My guess is that you've blown well past your instruction limit and are now sailing out merrily somewhere in the region of the Small Magellanic Cloud.

What kind of hardware are you trying to run this monstrosity on?

arekkusu
09-26-2011, 08:13 AM
GLSL does not have an instruction limit:

"A shader should not fail to compile, and a program object should not fail to link due to lack of instruction space or lack of temporary variables. Implementations should ensure that all valid shaders and program objects may be successfully compiled, linked and executed."

Alfonse Reinheart
09-26-2011, 12:44 PM
Yeah, like any implementation has ever allowed that.

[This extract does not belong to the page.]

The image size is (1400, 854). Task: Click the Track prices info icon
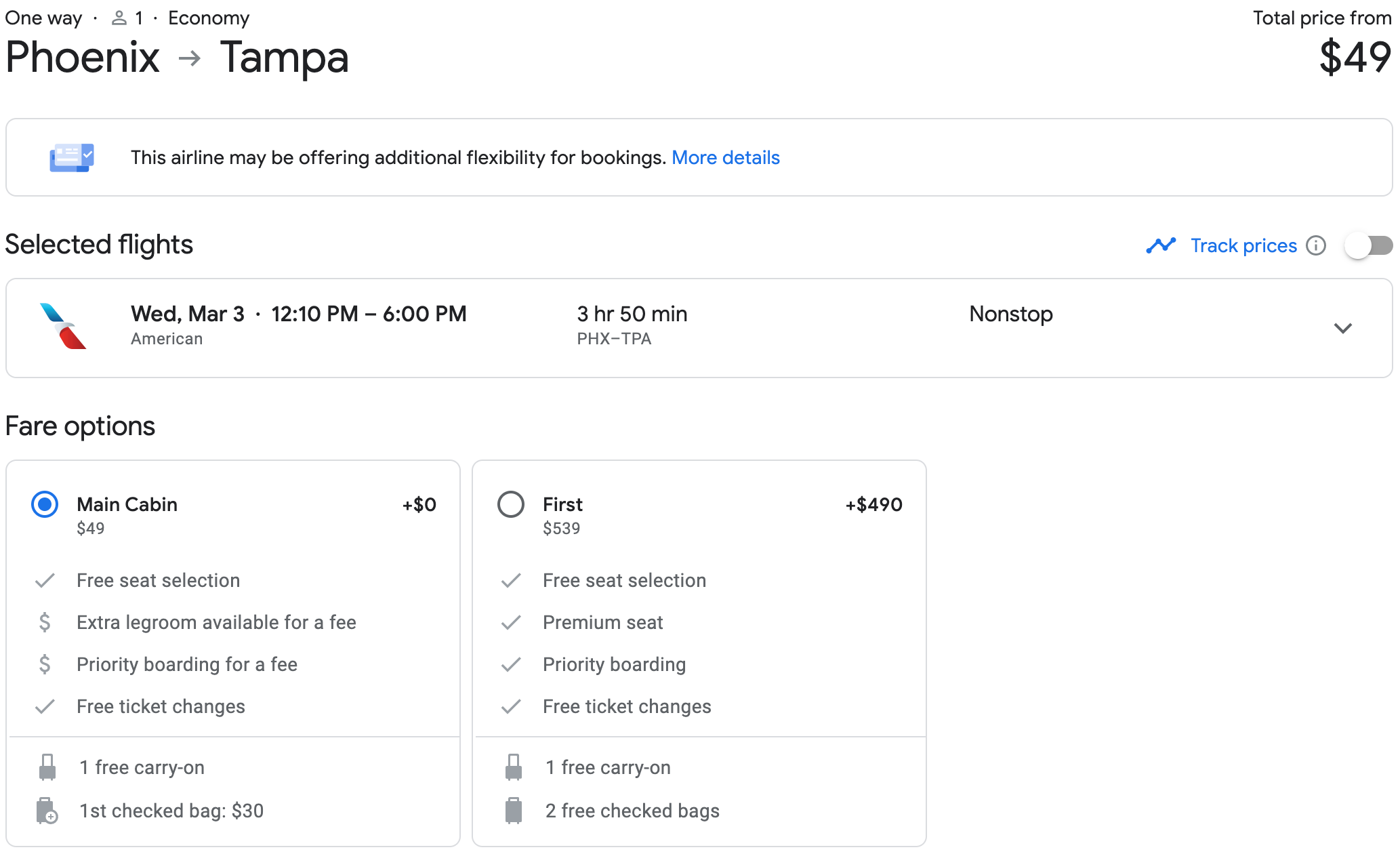tap(1315, 245)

Please; that's one of the Ivory Tower ideals that 3D Labs put into the original GLSL proposal. And like virtually all of those ideals, it amounted to nothing.

Shaders can and will fail to compile/link due to lack of instructions or temporaries.

Xmas
09-28-2011, 02:41 AM
My guess is that you've blown well past your instruction limit and are now sailing out merrily somewhere in the region of the Small Magellanic Cloud.
That shader is horrible to read, but I don't think it's anywhere close to instruction or temp limits on any modern PC GPU. It will even "run" on many smartphones.